> EXERCISE BRIEF: Decide whether each statement agrees with the text below on major and minor tasks, answering yes or no and quoting the deciding words: (a) People naturally tend toward focus. (b) It is possible to focus too much. (c) John Wooden taught incoming freshman basketball players to turn their socks inside out.

> TEXT PROVIDED:

*-*-*

"And" is also a very important word when it comes to high achievement.
We have all heard about the importance of focus. Most of us suffer from distraction diseases of all sorts, including "Interruptidess," "smart-phone-check-obsession," "multi-task-mania," and "involvement-overload." Our natural tendencies are toward diversion and distraction, not focus. Even so, in the accomplishment of all high achievement, there is a degree of breadth required. There is such a thing as too much focus.
We have all heard that it is critical to "major on majors," that if we "fit the big rocks in the jar we can always get the little ones in later," and similar sayings. And these are all true. However, in our rush to simplify and focus, we must not forget that life is not that simple, and nobody accomplishes worthwhile goals without the ability to handle several things at once. The key is to know which majors to major upon, and which minors not to disregard.
You see, for every major task toward an objective, there is always a supporting cast of minor details. We may ignore most details as trivial, but some are not. I am reminded of coach John Wooden teaching his incoming freshman basketball players to turn their socks inside out and remove the balls of cotton that could otherwise cause blisters. Mastery and accomplishment are to some extent the product of understanding what details are important and which can be disregarded. We must learn what minor things play a supporting role for the major things. Once we know this, only then can we ignore details and smaller things, knowing that they really play no role in achieving our overall goal.
As leaders and high achievers we must master the "art of the both." Get good at determining which tasks are primary to accomplishing your goal, but then also discern which smaller ones play an important supporting role. In fact, it is by making these distinctions that you can then focus most effectively.

*-*-*

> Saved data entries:
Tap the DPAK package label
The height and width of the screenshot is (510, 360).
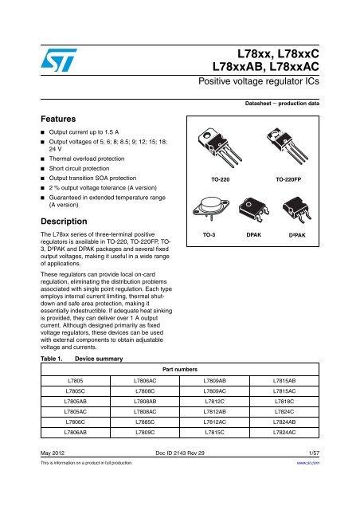(254, 237)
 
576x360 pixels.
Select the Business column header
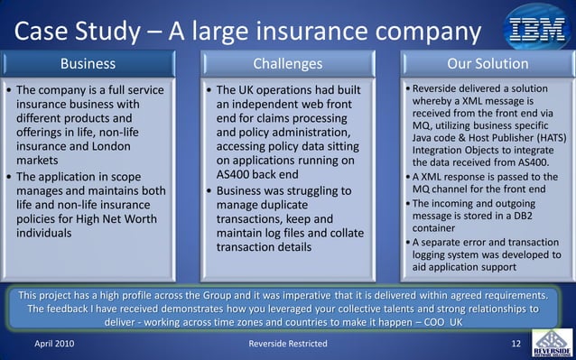[x=88, y=64]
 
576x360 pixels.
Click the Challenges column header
[x=287, y=64]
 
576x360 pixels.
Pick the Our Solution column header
[x=488, y=64]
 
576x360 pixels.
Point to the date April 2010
[x=54, y=345]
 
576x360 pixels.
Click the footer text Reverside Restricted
[x=288, y=345]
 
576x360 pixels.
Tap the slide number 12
[x=516, y=345]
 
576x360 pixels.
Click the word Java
[x=425, y=137]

*-*-*

> RESULT:
(a) No: "Our natural tendencies are toward diversion and distraction, not focus."
(b) Yes: "There is such a thing as too much focus."
(c) Yes: "coach John Wooden teaching his incoming freshman basketball players to turn their socks inside out"